Al expresidente de BBVA se le señala como último responsable de contratar a Manuel Villarejo, ex comisario de policía, acusado de corrupción, trafico de influencias y por revelar información confidencial.
Once recursos de apelación fueron presentados por los abogados de BBVA y los exdirectivos antes de que la Sala de lo Penal de la Audiencia Nacional de España determinara un juicio oral para dimitir responsabilidades.
El magistrado concluyó que las apelaciones presentadas para solicitar el archivo de la causa no contaban con un sustento jurídico, por lo que consideraron necesario llevar a cabo un juicio oral donde se determinará la responsabilidad penal del grupo bancario en el caso de José Manuel Villarejo.
La causa del litigio deriva de la contratación del excomisario y su empresa, Grupo Cent, en el año 2004, por parte de los ejecutivos de BBVA para la realización de operaciones presuntamente ilegales que duraron hasta 2016.
La investigación hecha por la máxima autoridad en delitos por corrupción política y financiera determinó que exdirector Francisco González y otros directivos de la entidad financiera, estuvieron implicados en las operaciones ilegales cometidas por Manuel Villarejo, por lo que la Sala Penal mantendrá abierto el proceso y se iniciará en juicio oral en su contra.
Entre los implicados se encuentran el ex jefe de seguridad, el ex consejero delegado, el ex director de riesgos, el ex jefe de control Interno, el ex responsable de Servicios Jurídicos de España y Portugal, y al actual responsable de los Servicios Jurídicos y el responsable de Auditoría Interna, así como un empleado de la entidad BBVA.

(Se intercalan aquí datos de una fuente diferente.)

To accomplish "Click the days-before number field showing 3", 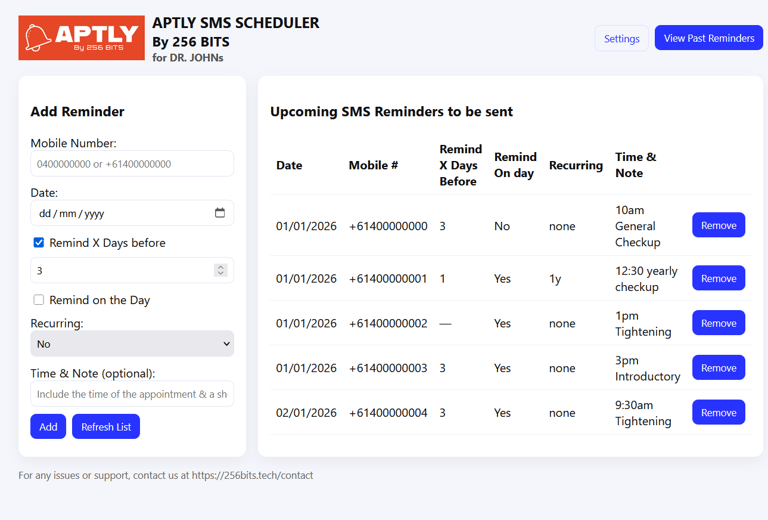I will pos(120,270).

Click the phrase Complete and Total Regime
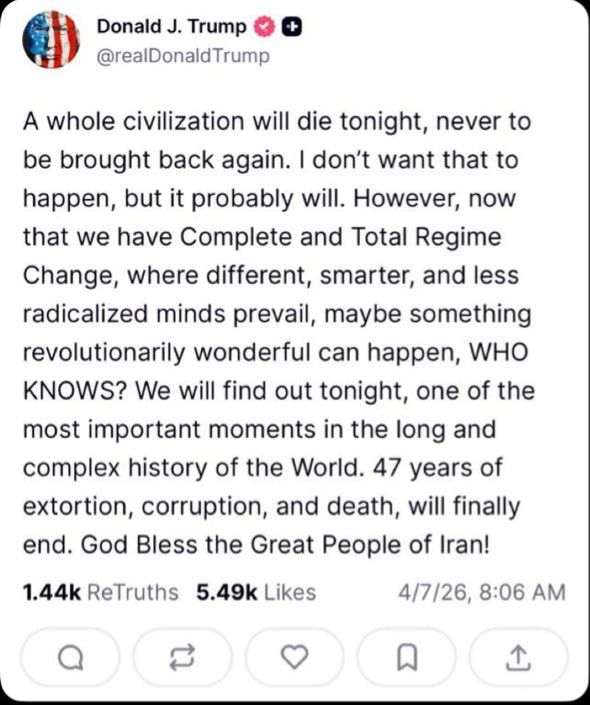click(x=341, y=237)
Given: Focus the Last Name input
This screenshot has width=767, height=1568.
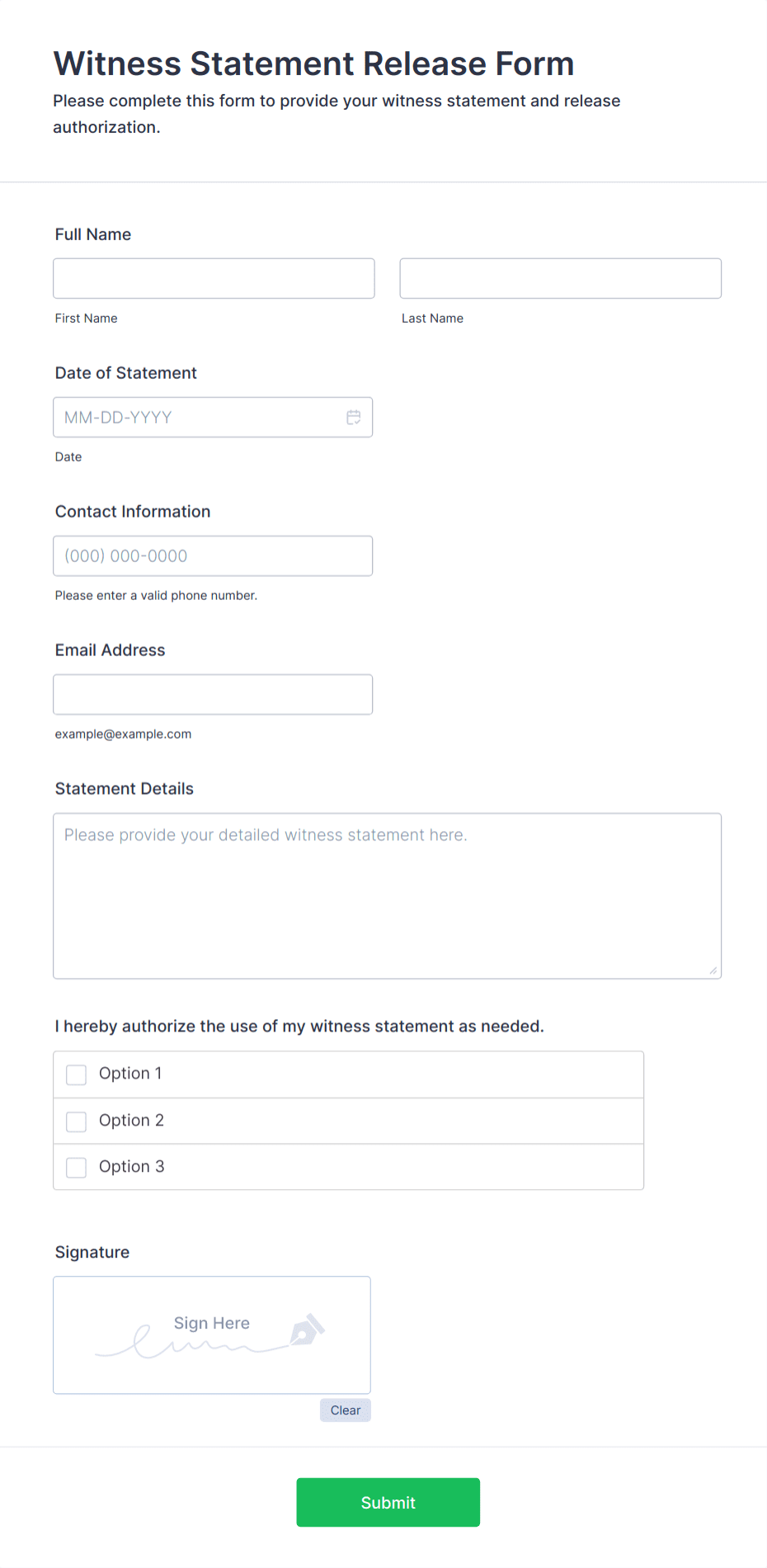Looking at the screenshot, I should 561,278.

Además, irán a juicio el socio de Villarejo, Rafael Redondo, el ex inspector de la policía Antonio Bonilla y a un agente de seguridad.
Según lo determinó el fiscal del caso, Francisco Gonzalez permitió el vínculo entre BBVA y el ex policía, y el ex presidente no contó con ninguna supervisión sobre sus decisiones frente al banco más que de un grupo reducido de directivos, quienes permitieron el control por servicios externos.